▶ _Fragmento citado_:

##############################

En algunos casos, el malestar dura un breve tiempo y nuestro cuerpo “aprende” a combatir a los virus por medio de los antígenos del virus. Es lo que ocurre con la gripe, que al cabo de más o menos una semana es vencida por nuestro sistema inmune. En otros casos, la enfermedad se puede volver crónica, o seguir avanzando hasta provocarnos graves problemas o la muerte.

El ataque se realiza cuando un virus se fija a la membrana de una célula sana e inyecta su material genético en ella e invadiendo su ADN para obligarla a producir copias del virus. La propia célula enferma, controlada por el material genético del virus, crea nuevos virus y los libera para que puedan infectar a otras células. Otra forma de ataque es la de los retrovirus, que insertan su mensaje genético en la célula atacada pero éste se mantiene inactivo. Cuando la célula se reproduce, lo hace con el segmento de ADN ajeno. Al darse ciertas condiciones medioambientales, el ADN viral se activa en todas las células para hacer también copias de sí mismo.

Hasta hoy, las formas que tenemos de combatir las infecciones virales son muy limitadas. Sustancias químicas que estimulan al sistema inmunitario como las interleukinas o los interferones, o antivirales y antirretrovirales que interfieren con el funcionamiento, infección y reproducción de los virus; e incluso medicamentos que destruyen las células infectadas para impedir que reproduzcan copias del virus. Ninguno de estos medicamentos, desafortunadamente, tiene la efectividad que tienen los antibióticos contra las infecciones bacterianas.

##############################

▶ _Información registrada_:
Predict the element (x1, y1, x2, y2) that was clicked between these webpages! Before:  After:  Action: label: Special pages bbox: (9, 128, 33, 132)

##############################

▶ _Según la información_:
- a) Enumera todas las sustancias o medicamentos que el fragmento citado menciona como formas de combatir las infecciones virales.
- b) Repite textualmente la parte del fragmento citado que comienza en "Hasta hoy, las" y termina en "las infecciones bacterianas.".
- c) Traduce al inglés esta oración del fragmento citado: "Cuando la célula se reproduce, lo hace con el segmento de ADN ajeno."

▶ _Respuestas por número_:
- a)
- Interleukinas
- Interferones
- Antivirales
- Antirretrovirales
- Medicamentos que destruyen las células infectadas

- b)
Hasta hoy, las formas que tenemos de combatir las infecciones virales son muy limitadas. Sustancias químicas que estimulan al sistema inmunitario como las interleukinas o los interferones, o antivirales y antirretrovirales que interfieren con el funcionamiento, infección y reproducción de los virus; e incluso medicamentos que destruyen las células infectadas para impedir que reproduzcan copias del virus. Ninguno de estos medicamentos, desafortunadamente, tiene la efectividad que tienen los antibióticos contra las infecciones bacterianas.

- c) When the cell reproduces, it does so with the foreign DNA segment.